Both tea and coffee have a slight bitterness to them (also described as being astringent). This is partially because of the compounds caffeine and tannin. Is adding salt to the beverages known to help the situation?

Tea or chai/representational.The author says that firstly, the tea cup needs to be short and stout to conserve heat. It should be heated separately to “release more 'aromatic compounds'”. (Photo via Pixabay)

A new book on the science of tea has sparked online debates among Americans and the British on the best way to prepare the world’s second-most-consumed beverage (after water).

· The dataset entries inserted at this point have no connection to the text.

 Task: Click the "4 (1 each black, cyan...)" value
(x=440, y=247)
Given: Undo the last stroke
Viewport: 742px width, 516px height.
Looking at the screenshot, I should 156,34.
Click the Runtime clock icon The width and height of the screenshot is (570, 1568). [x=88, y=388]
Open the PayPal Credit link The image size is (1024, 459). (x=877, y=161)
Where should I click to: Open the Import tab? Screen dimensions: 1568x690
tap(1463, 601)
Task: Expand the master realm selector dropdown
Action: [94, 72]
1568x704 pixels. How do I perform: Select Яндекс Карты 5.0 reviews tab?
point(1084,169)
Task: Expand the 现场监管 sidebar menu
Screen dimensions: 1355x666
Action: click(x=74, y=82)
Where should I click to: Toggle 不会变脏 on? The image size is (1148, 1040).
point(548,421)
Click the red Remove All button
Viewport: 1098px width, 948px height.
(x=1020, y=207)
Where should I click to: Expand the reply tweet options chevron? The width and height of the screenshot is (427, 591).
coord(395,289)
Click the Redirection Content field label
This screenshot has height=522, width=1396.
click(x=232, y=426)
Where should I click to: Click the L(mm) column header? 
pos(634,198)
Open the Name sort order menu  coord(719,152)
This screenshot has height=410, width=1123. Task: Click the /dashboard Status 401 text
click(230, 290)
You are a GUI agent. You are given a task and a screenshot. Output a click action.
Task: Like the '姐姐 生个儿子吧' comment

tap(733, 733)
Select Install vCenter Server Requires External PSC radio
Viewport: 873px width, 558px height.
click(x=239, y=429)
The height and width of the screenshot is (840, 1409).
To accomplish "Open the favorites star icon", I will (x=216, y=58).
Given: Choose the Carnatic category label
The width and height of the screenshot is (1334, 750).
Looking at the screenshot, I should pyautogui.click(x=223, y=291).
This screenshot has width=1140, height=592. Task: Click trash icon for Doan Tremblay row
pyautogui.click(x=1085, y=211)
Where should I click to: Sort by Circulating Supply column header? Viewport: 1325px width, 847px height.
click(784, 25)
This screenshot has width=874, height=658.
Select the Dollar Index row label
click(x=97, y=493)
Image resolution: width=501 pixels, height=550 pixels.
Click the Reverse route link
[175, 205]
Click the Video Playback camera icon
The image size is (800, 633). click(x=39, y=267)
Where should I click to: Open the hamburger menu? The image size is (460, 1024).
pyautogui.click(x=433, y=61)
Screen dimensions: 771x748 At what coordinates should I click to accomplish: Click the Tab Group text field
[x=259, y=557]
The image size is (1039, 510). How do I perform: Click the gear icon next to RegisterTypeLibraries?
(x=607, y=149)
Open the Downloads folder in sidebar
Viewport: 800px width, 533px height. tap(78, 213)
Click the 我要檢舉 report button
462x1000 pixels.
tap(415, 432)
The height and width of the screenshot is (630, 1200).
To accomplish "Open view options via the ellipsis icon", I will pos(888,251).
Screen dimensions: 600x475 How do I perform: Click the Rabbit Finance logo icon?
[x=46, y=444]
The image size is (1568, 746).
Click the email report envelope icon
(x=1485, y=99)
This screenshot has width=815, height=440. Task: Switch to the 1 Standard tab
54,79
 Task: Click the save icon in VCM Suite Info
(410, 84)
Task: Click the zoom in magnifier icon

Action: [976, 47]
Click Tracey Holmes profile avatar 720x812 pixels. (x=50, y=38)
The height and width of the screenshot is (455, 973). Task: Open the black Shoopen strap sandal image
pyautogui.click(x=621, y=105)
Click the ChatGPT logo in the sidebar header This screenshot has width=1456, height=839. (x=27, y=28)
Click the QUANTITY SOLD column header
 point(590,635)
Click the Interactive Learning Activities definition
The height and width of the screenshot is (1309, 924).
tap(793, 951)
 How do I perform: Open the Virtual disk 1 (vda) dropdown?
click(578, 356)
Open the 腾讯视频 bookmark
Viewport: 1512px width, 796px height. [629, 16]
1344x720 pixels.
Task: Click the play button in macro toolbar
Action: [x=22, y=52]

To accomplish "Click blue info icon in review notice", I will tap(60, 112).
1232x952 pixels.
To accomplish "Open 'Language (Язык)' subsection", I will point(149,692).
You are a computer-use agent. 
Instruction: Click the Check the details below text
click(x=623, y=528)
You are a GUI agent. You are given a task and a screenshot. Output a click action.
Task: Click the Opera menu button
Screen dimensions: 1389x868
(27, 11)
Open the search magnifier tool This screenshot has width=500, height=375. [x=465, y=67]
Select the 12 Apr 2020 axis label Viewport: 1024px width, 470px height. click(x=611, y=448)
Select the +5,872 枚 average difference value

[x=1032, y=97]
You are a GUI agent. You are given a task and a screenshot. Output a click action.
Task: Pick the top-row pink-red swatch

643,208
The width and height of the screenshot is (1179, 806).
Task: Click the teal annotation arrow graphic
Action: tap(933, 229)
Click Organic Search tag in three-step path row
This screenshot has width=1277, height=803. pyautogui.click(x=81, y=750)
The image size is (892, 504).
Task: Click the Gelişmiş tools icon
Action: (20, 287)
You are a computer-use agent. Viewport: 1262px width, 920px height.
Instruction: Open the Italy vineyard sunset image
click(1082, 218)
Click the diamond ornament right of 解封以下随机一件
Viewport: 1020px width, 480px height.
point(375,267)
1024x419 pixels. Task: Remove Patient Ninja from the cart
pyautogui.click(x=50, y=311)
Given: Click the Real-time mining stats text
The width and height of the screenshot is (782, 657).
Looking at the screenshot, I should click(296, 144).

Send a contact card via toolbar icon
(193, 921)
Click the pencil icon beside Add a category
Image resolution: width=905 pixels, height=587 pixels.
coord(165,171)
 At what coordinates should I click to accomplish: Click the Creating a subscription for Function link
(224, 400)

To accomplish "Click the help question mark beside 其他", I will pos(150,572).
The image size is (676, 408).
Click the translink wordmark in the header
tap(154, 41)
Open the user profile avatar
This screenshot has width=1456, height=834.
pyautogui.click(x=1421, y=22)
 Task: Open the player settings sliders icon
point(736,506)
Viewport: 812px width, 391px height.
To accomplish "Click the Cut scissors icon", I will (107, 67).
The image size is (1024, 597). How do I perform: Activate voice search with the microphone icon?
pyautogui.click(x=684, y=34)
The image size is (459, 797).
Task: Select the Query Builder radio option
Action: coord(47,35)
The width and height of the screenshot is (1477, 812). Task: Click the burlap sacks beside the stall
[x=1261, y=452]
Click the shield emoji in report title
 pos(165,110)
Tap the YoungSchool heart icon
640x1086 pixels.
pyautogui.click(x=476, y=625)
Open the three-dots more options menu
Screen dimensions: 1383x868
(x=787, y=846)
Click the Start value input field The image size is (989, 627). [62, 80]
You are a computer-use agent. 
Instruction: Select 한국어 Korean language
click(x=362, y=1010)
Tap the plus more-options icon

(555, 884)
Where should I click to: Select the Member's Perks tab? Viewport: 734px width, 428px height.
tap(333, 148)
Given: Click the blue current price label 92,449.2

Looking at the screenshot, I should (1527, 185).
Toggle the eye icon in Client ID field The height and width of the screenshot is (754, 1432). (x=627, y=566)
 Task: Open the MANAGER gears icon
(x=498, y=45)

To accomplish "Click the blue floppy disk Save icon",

Author of the book ‘Steeped: The Chemistry of Tea’ and Chemistry professor Michelle Francl said in an interview to the UK news outlet Daily Mail on Wednesday (January 24), that a pinch of salt should be added to tea to reduce its slightly bitter taste. The UK’s Cabinet Office and the US Embassy in the UK also joined in on the ‘fight’, with the latter saying in a statement: “We want to ensure the good people of the UK that the unthinkable notion of adding salt to Britain’s national shrink is not official United States policy. And never will be.”


Tea has long been seen as a beloved drink in Britain, ever since it first reached European shores from China in the colonial era. Meanwhile, the US is largely a nation of coffee drinkers, and the differences in preferences – along with the ways of preparing tea – have often been a source of friendly contentions.

Can salt help counter tea’s bitter nature?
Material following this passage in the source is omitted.